I know many people here charge $150/hour. 15k/week for two persons working 40 hour each is about $187/hour which doesn't look unrealistic to me. That's not to say they're cheap, they certainly aren't, but if you consider that a company has many expenses beside employees salaries then it's not that high.

Perhaps the biggest thing here is that you must hire a pair, so it actually comes to about $374/h, but if it's true that you get the job much more quickly with a pair then I don't see the issue.

Often when you pay a lot for something you convince yourself that it was worth it.

http://en.wikipedia.org/wiki/Cognitive_dissonance

Twitter is a unique case in that their engineers in 2009 were even worse than the ones at Pivotal. They still had outages every day, so how good could the "pivots" have been?
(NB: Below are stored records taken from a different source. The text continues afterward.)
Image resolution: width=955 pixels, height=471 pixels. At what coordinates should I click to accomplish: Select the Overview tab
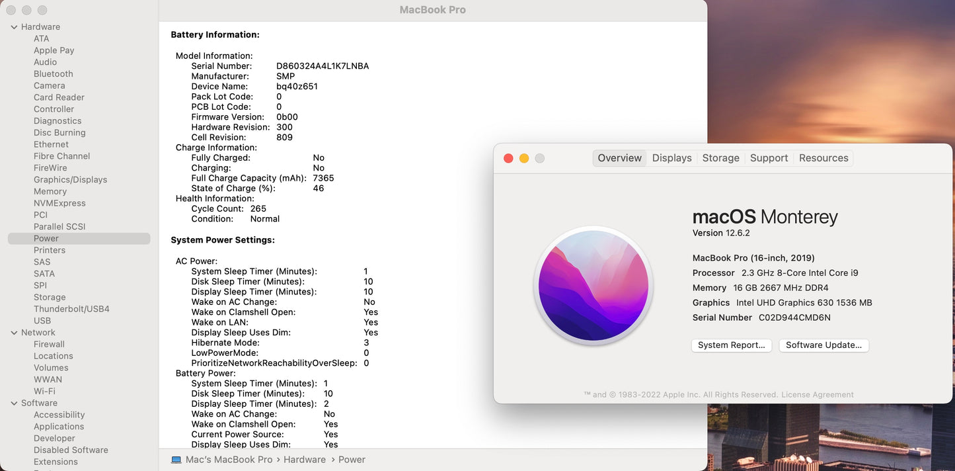(619, 157)
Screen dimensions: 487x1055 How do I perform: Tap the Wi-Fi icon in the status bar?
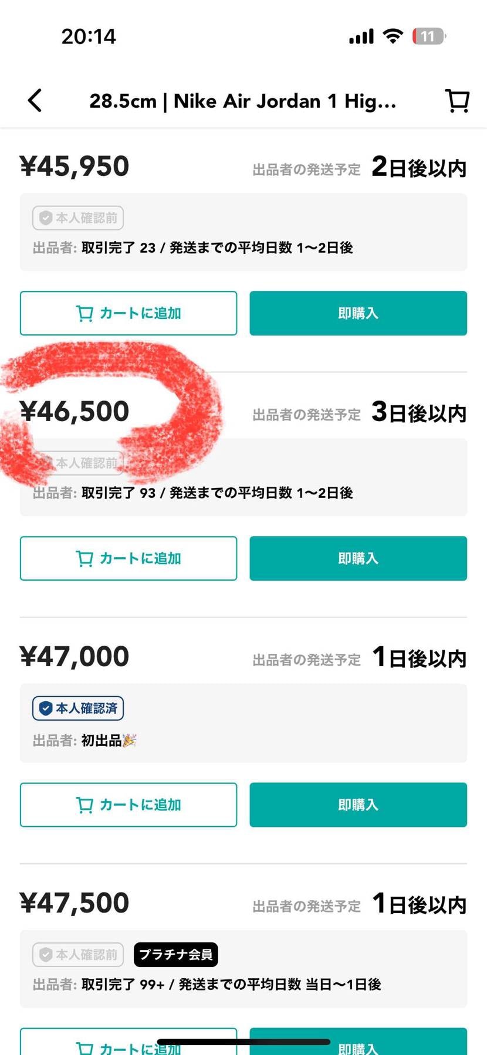click(x=392, y=35)

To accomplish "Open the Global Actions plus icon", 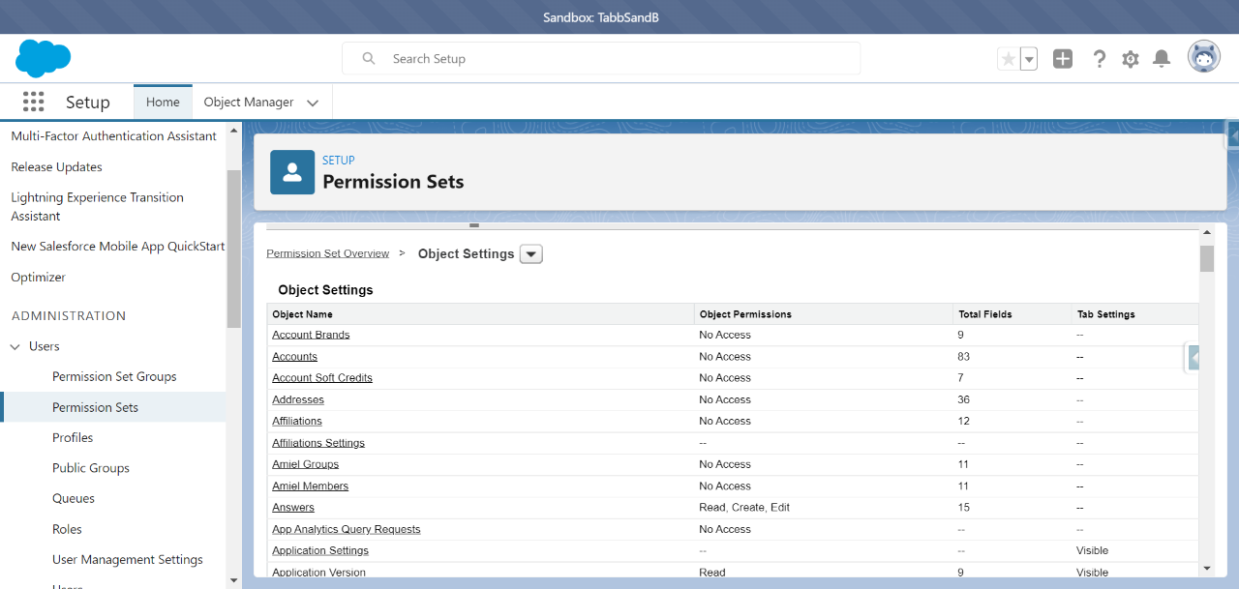I will (1063, 59).

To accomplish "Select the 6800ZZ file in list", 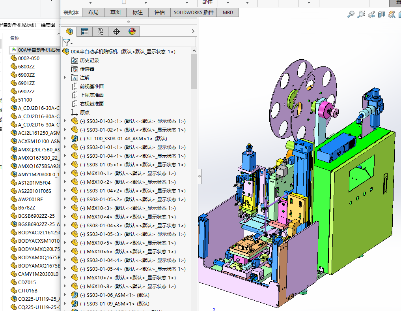I will [26, 66].
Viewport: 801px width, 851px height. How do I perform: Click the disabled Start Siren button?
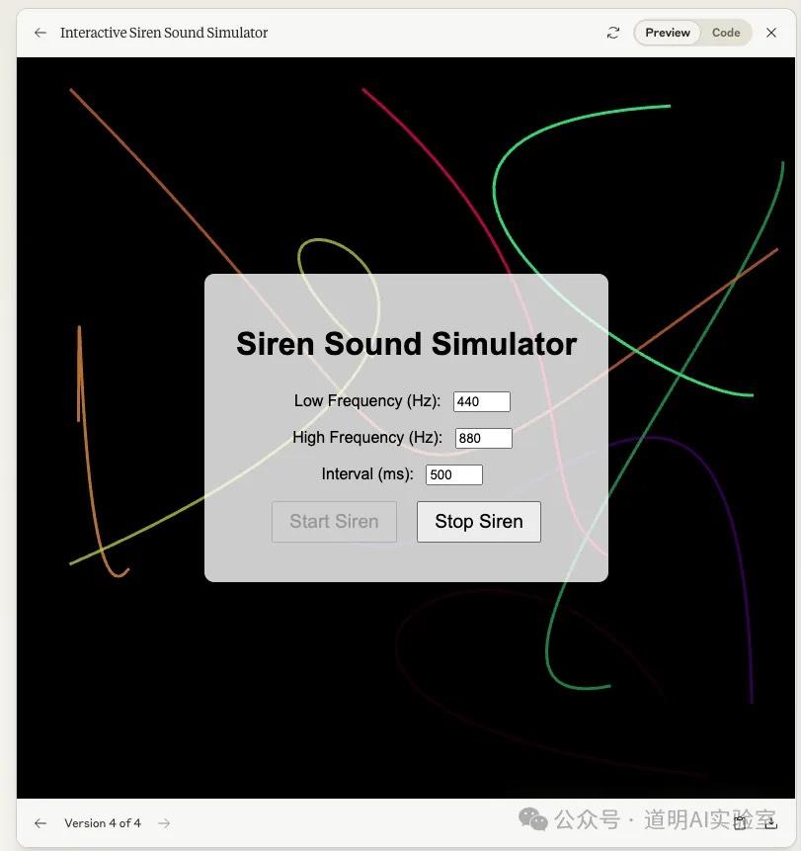coord(334,520)
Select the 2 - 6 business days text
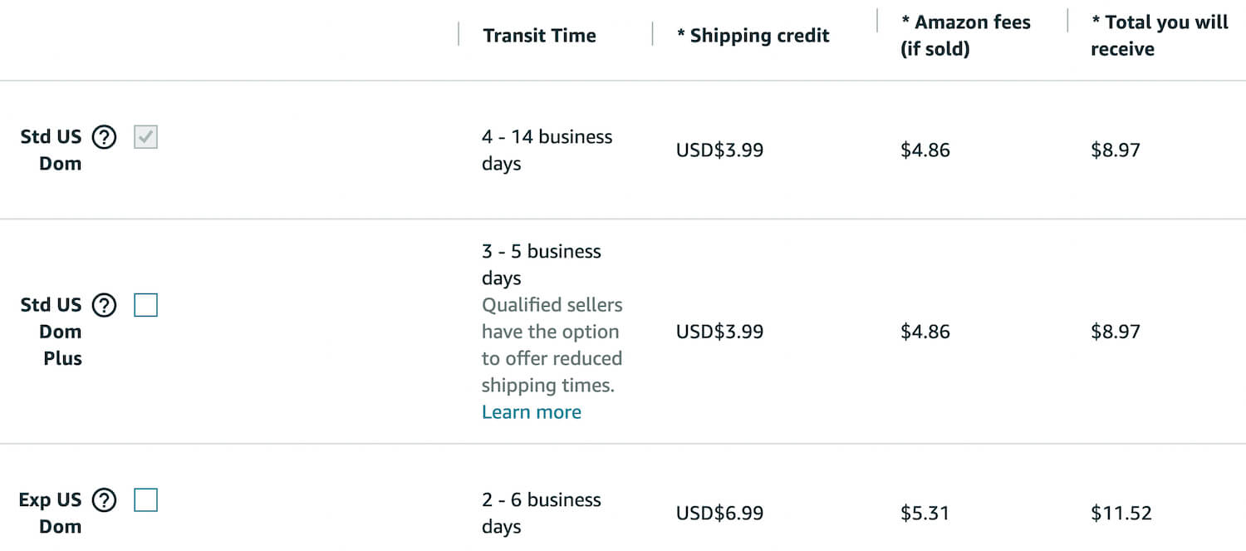 pyautogui.click(x=542, y=513)
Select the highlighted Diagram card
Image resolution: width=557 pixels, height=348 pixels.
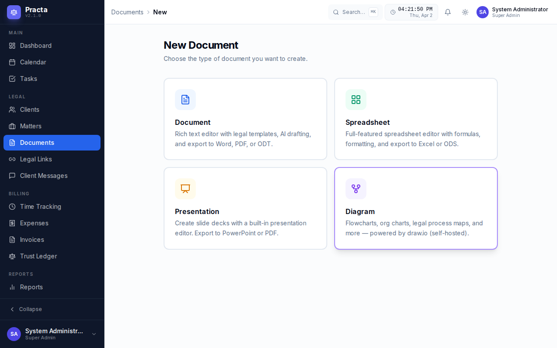point(416,208)
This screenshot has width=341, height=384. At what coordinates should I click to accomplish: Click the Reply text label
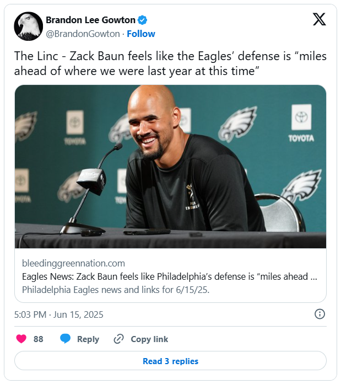coord(88,339)
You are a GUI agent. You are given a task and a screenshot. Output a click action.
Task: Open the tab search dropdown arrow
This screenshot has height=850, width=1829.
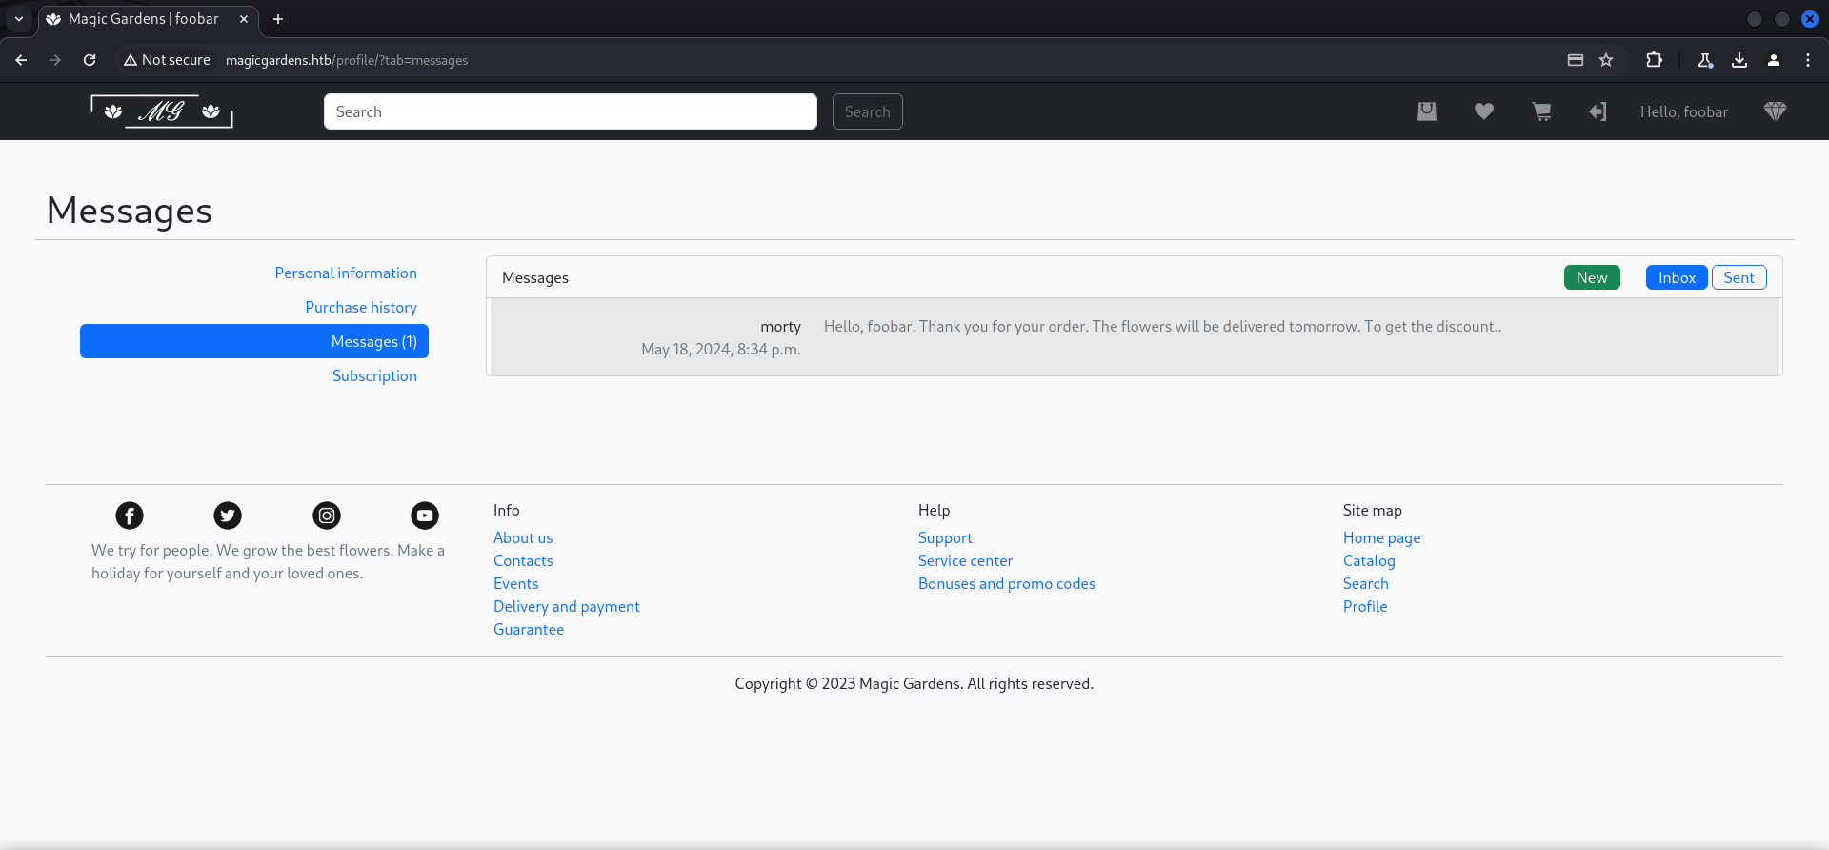point(19,19)
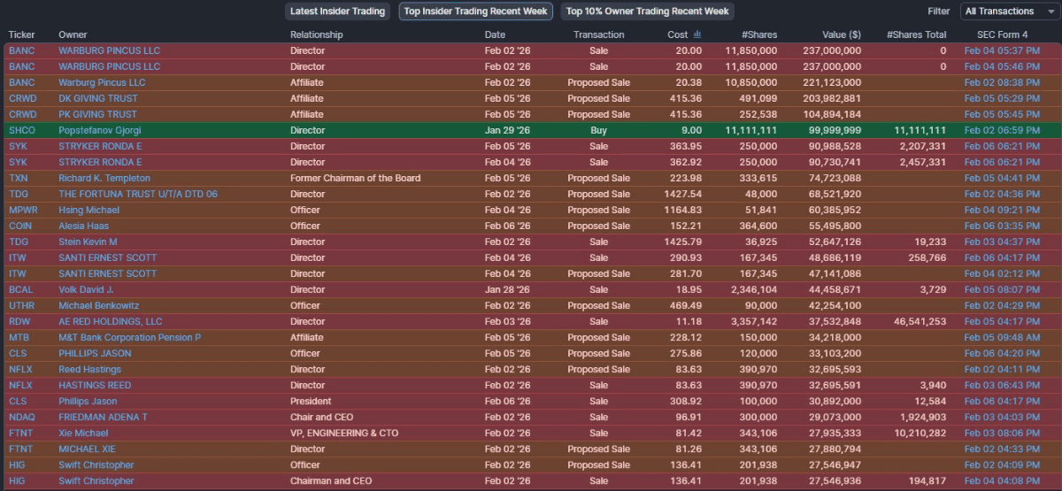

But my point still stands as Twitter did not renew their contract...

It's also not what I've "been hearing"... I've had to work directly with Pivotal people.

Thank you for your first-hand experience!

I was curious about Pivotal's consulting work, because even very good software consulting companies go downhill quickly when they try to scale. Joel Spolsky described it perfectly: I don't need to name names, here, this cycle has happened a dozen times. All the IT service companies get greedy and try to grow faster than they can find talented people, and they grow layers upon layers of rules and procedures which help produce "consistent," if not very brilliant work.

http://www.joelonsoftware.com/articles/fog0000000024.html

If Pivotal has a nucleus of really talented people, it makes sense for them to become a scalable product company. (Although I'm not really convinced by Pivotal's proposed pricing plans, at least for consultants with several smaller projects going on at once.)